(Stored data entries)
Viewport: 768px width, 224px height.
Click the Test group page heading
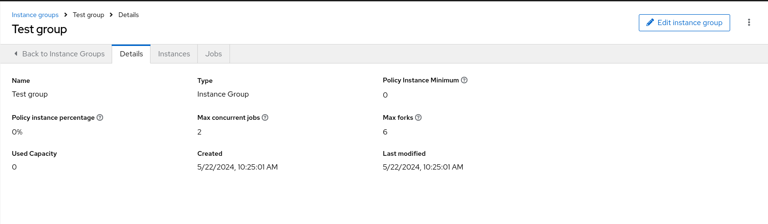click(39, 29)
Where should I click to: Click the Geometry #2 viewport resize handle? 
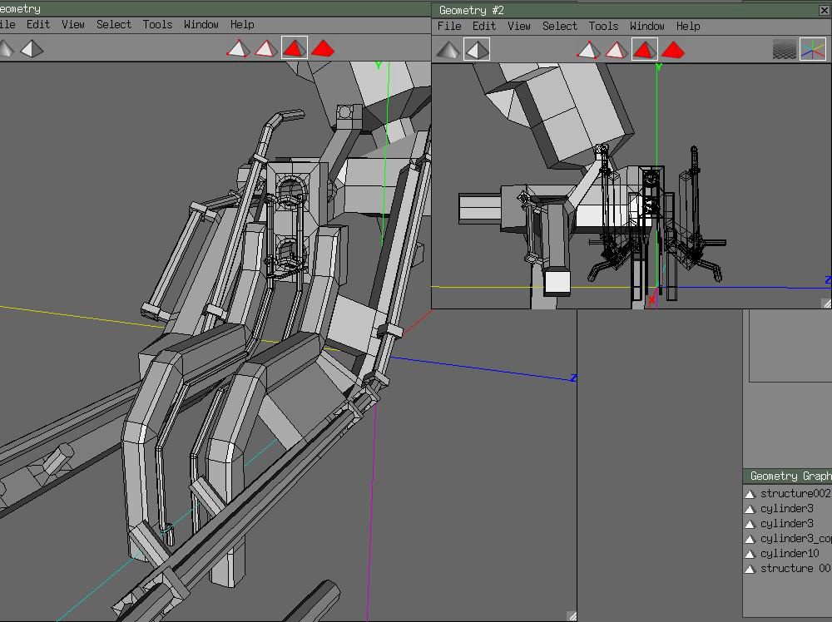pyautogui.click(x=825, y=304)
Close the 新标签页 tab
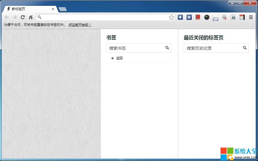Viewport: 258px width, 161px height. 53,9
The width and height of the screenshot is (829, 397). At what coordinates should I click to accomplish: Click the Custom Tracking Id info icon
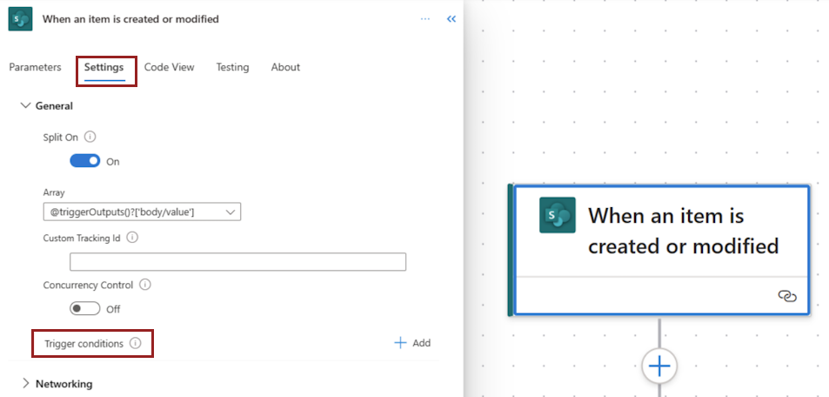point(133,237)
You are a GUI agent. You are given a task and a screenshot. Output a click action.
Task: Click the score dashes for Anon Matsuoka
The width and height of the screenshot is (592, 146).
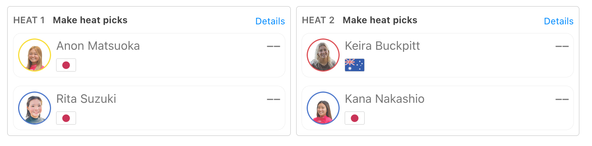click(x=273, y=46)
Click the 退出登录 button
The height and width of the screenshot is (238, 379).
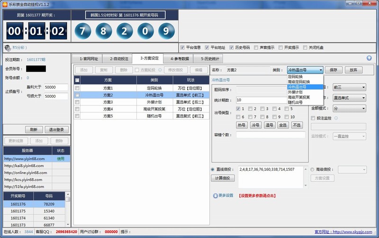pyautogui.click(x=56, y=129)
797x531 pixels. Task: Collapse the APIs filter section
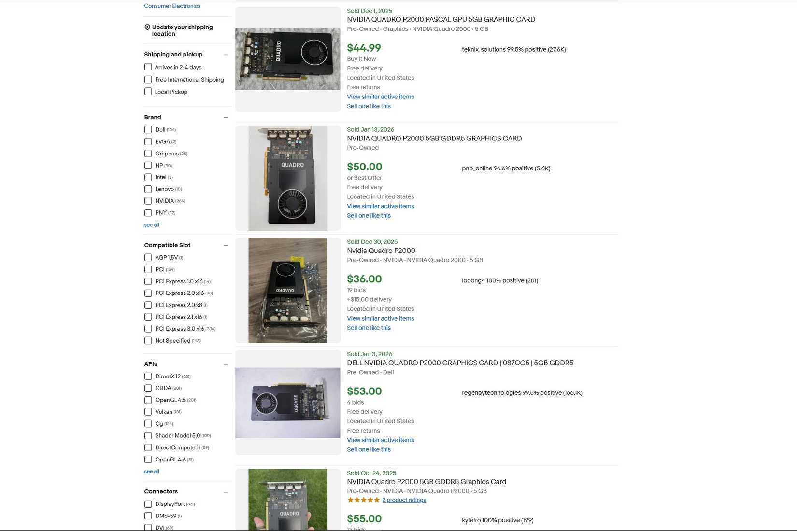(226, 364)
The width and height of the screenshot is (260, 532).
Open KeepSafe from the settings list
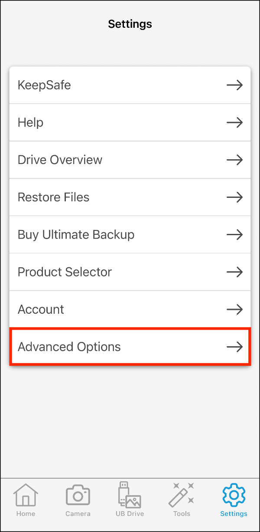click(x=130, y=85)
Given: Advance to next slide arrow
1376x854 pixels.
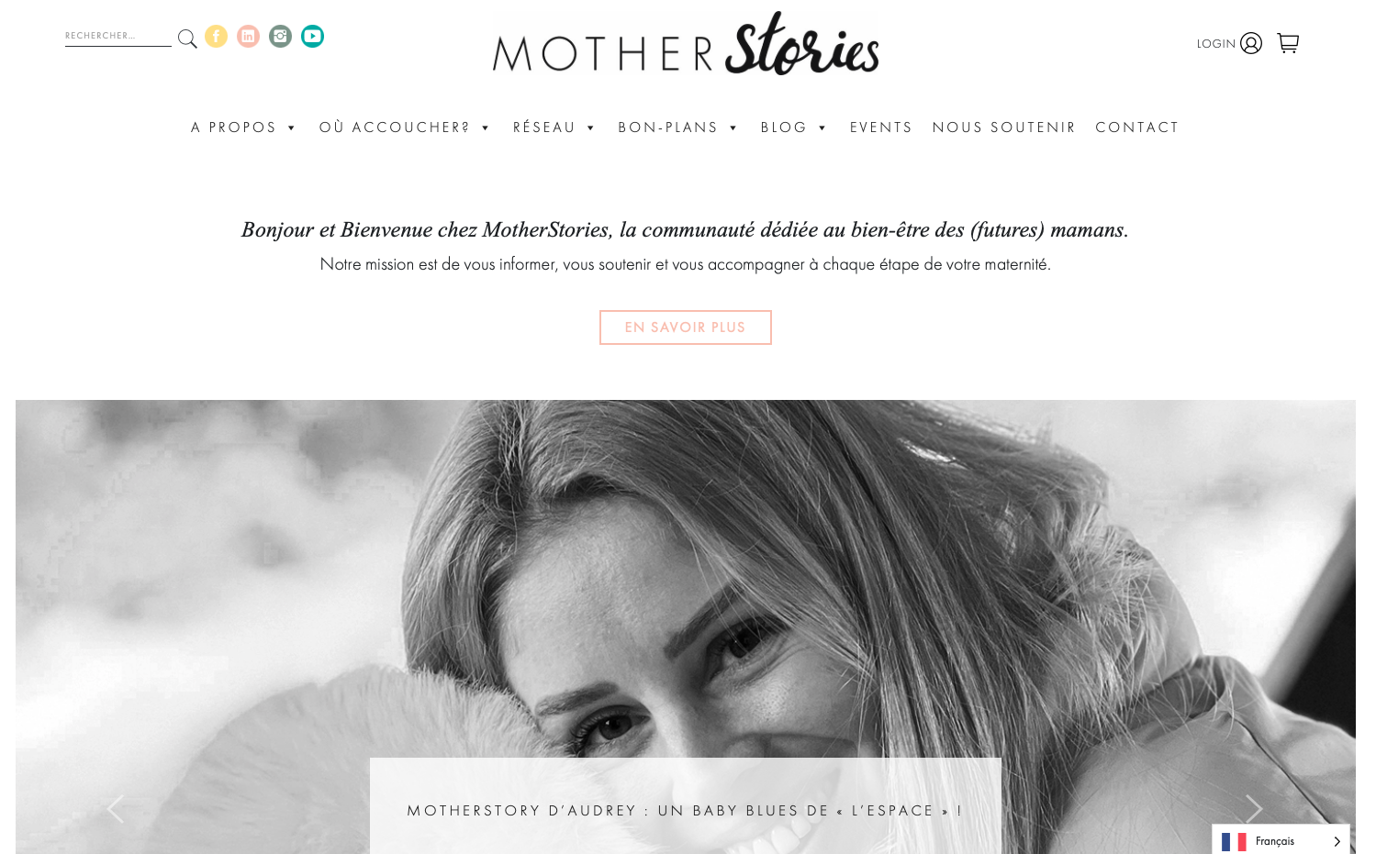Looking at the screenshot, I should (x=1254, y=809).
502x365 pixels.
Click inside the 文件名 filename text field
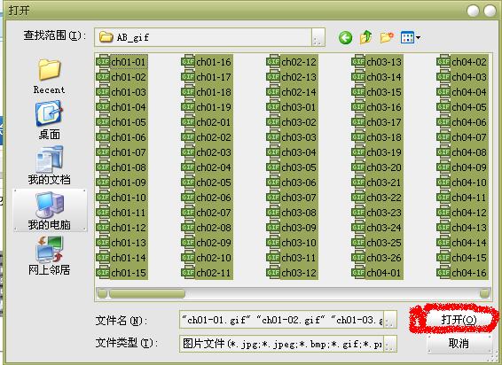[282, 320]
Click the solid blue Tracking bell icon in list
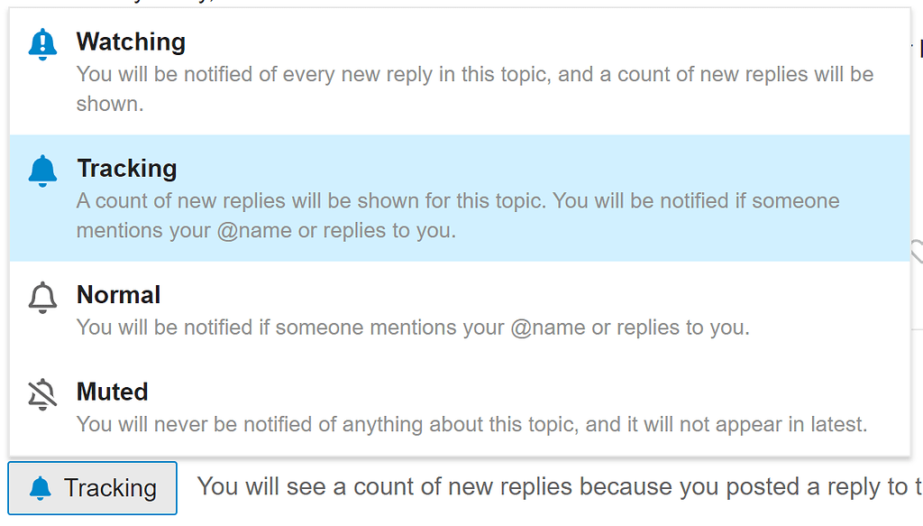The width and height of the screenshot is (923, 526). [42, 171]
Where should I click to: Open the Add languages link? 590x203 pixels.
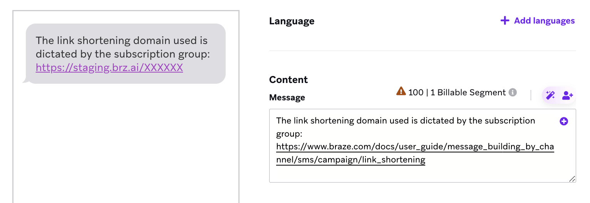[544, 21]
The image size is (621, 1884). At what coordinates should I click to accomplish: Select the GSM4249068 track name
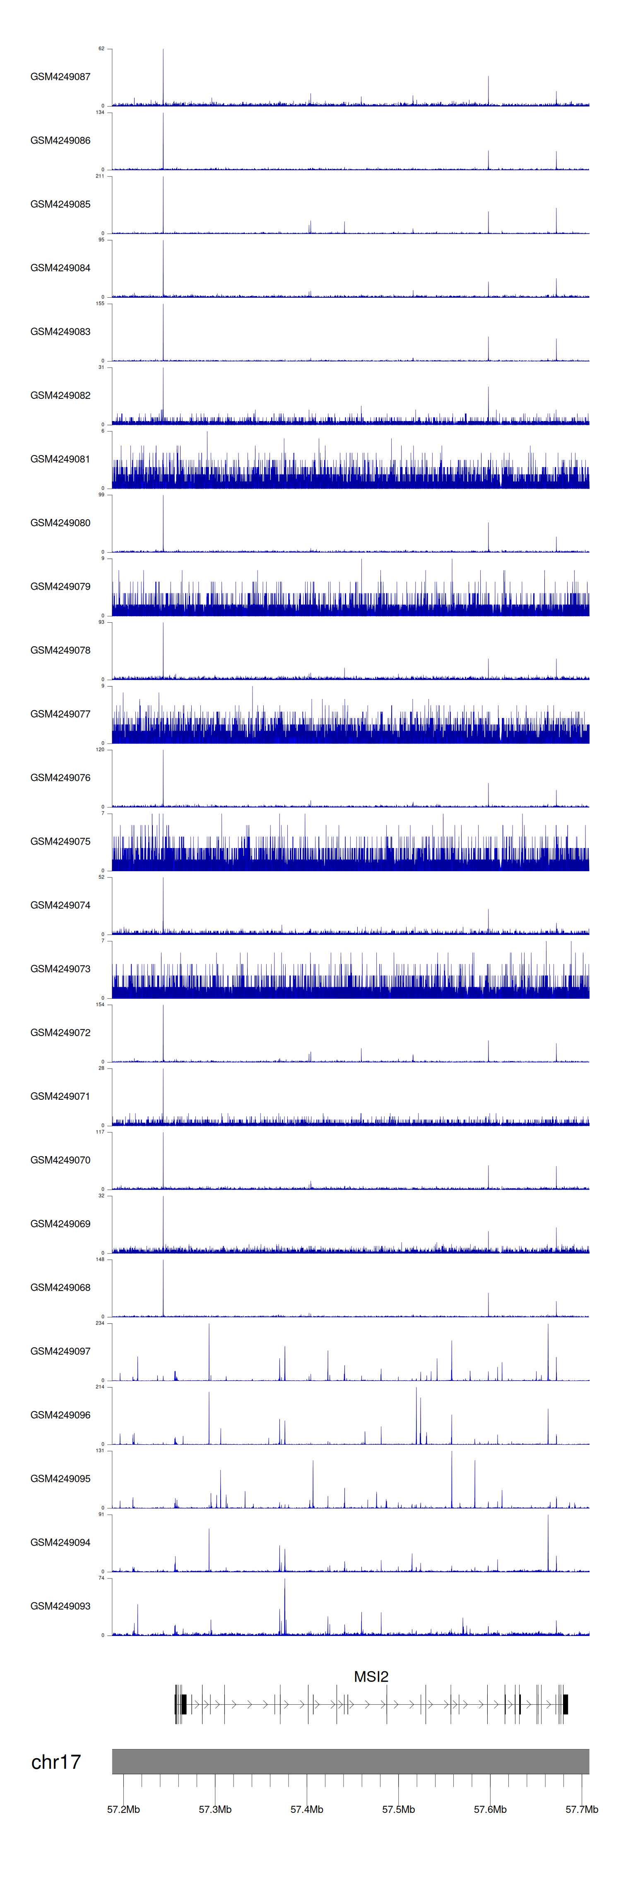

[Task brief] Starting with the first line of the data, transcribe every line exactly through the one containing "Click the 退出登录 button". No pictures go in.

[Exercise result]
Viewport: 768px width, 224px height.
Click the Test group page heading
click(39, 29)
Where should I click to: Click the Geometry #2 viewport resize handle? 
pyautogui.click(x=825, y=304)
Close the 新标签页 tab
Viewport: 258px width, 161px height. 53,9
The width and height of the screenshot is (829, 397). At what coordinates should I click to accomplish: Click the Custom Tracking Id info icon
point(133,237)
You are a GUI agent. You are given a task and a screenshot. Output a click action.
Task: Click the score dashes for Anon Matsuoka
The width and height of the screenshot is (592, 146).
click(x=273, y=46)
Click the 退出登录 button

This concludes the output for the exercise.